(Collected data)
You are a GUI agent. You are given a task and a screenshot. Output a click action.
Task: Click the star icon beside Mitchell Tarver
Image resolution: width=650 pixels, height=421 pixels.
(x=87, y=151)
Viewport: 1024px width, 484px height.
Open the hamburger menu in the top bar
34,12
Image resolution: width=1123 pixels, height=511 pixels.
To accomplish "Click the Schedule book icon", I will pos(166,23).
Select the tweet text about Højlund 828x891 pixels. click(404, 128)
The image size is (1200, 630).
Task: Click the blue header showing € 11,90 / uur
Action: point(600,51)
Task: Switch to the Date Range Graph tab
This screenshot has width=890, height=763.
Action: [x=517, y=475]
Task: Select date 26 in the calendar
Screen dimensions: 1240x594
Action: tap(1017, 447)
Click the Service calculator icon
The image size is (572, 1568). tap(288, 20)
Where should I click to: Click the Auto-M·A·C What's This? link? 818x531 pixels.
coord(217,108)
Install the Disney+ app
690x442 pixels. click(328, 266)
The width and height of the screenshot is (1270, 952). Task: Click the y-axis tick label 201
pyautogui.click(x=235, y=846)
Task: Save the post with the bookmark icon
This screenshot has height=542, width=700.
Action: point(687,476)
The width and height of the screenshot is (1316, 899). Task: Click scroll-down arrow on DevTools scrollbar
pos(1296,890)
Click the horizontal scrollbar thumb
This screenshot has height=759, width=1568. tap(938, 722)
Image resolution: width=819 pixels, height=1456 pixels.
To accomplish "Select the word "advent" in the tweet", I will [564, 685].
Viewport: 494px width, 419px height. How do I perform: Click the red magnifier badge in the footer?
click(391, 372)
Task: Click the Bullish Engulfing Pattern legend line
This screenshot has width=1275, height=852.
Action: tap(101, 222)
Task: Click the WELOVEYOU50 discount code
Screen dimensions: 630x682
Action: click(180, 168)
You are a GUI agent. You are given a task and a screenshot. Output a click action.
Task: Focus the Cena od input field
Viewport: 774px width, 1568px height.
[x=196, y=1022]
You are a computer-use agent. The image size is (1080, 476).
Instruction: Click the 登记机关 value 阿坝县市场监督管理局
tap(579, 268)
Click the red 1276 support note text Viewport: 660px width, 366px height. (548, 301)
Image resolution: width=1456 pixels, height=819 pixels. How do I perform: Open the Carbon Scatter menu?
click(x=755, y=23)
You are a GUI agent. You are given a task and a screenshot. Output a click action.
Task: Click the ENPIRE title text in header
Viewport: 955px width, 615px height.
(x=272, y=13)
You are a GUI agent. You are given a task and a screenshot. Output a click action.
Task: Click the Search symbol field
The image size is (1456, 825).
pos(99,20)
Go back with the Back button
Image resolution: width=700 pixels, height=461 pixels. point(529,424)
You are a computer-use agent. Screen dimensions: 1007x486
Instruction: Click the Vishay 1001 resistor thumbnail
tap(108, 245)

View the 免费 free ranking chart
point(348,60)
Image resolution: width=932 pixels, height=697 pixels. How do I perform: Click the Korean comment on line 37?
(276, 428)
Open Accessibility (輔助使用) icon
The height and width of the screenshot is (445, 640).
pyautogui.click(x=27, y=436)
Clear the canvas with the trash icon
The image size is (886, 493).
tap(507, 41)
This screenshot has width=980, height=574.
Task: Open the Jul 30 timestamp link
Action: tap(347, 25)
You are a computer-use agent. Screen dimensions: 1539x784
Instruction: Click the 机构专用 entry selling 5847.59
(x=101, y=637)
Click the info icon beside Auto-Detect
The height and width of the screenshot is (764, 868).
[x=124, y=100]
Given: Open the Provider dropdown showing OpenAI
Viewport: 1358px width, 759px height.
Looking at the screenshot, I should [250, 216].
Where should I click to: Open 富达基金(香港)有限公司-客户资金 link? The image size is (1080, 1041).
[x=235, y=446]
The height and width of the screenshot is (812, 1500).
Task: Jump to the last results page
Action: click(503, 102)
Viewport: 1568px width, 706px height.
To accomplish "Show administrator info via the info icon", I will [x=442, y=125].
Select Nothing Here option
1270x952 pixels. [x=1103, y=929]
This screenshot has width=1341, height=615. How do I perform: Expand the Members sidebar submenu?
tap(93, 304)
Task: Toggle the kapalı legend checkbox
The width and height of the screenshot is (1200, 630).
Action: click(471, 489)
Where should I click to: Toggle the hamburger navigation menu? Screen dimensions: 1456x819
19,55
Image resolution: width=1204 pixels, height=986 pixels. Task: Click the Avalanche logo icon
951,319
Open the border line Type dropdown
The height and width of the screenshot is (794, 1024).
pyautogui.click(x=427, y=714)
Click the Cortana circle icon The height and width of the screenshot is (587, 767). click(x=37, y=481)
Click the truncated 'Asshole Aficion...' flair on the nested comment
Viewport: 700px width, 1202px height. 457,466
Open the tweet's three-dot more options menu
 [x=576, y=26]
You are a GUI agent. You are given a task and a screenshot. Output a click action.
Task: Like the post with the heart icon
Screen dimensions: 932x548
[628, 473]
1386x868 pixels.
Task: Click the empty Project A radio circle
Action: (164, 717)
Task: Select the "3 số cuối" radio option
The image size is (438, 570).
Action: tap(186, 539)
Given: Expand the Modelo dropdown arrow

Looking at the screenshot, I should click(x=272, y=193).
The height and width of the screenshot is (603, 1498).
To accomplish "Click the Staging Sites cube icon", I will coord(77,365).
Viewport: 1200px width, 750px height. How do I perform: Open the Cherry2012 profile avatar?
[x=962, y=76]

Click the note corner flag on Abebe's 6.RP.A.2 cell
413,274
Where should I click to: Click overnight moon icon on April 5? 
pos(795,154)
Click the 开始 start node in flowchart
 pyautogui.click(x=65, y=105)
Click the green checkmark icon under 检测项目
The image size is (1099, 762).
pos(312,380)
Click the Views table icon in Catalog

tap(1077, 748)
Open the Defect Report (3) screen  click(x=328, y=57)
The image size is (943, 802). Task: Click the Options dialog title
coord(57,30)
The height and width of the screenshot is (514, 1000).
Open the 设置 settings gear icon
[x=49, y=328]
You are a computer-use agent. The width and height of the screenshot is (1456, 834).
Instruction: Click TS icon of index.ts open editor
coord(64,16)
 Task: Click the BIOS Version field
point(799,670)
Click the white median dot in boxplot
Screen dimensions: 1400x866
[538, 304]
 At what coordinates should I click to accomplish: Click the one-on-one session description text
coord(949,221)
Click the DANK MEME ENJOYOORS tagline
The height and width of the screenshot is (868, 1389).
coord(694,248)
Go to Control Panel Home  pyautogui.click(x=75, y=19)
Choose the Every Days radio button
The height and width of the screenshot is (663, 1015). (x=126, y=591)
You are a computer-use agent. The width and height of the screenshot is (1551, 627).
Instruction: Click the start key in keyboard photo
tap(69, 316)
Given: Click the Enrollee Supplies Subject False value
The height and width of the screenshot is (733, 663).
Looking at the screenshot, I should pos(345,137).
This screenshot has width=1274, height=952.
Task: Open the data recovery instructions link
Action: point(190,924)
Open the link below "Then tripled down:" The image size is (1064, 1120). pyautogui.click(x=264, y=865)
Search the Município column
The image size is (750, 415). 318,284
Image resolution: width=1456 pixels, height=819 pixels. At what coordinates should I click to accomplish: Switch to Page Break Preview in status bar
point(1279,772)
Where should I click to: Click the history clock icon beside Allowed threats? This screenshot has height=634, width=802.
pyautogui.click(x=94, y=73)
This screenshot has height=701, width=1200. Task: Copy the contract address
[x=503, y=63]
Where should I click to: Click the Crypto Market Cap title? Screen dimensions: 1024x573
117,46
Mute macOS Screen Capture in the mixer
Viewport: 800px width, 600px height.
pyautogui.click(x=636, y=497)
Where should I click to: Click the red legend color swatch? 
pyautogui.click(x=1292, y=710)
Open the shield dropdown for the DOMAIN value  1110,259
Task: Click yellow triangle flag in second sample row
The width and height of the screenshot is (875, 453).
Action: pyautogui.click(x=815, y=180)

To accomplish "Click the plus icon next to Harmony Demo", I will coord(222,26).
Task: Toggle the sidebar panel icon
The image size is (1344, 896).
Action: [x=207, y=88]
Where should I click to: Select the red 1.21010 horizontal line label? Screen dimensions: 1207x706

» Description of the task
Write out, unchanged, the rows between the line holding "Image resolution: width=1204" and the line holding "[x=962, y=76]", both included.

» Written answer
Image resolution: width=1204 pixels, height=986 pixels. Task: Click the Avalanche logo icon
951,319
Open the border line Type dropdown
The height and width of the screenshot is (794, 1024).
pyautogui.click(x=427, y=714)
Click the Cortana circle icon The height and width of the screenshot is (587, 767). click(x=37, y=481)
Click the truncated 'Asshole Aficion...' flair on the nested comment
Viewport: 700px width, 1202px height. 457,466
Open the tweet's three-dot more options menu
 [x=576, y=26]
You are a GUI agent. You are given a task and a screenshot. Output a click action.
Task: Like the post with the heart icon
Screen dimensions: 932x548
[628, 473]
1386x868 pixels.
Task: Click the empty Project A radio circle
Action: (164, 717)
Task: Select the "3 số cuối" radio option
The image size is (438, 570).
Action: tap(186, 539)
Given: Expand the Modelo dropdown arrow

Looking at the screenshot, I should click(x=272, y=193).
The height and width of the screenshot is (603, 1498).
To accomplish "Click the Staging Sites cube icon", I will coord(77,365).
Viewport: 1200px width, 750px height. How do I perform: Open the Cherry2012 profile avatar?
[x=962, y=76]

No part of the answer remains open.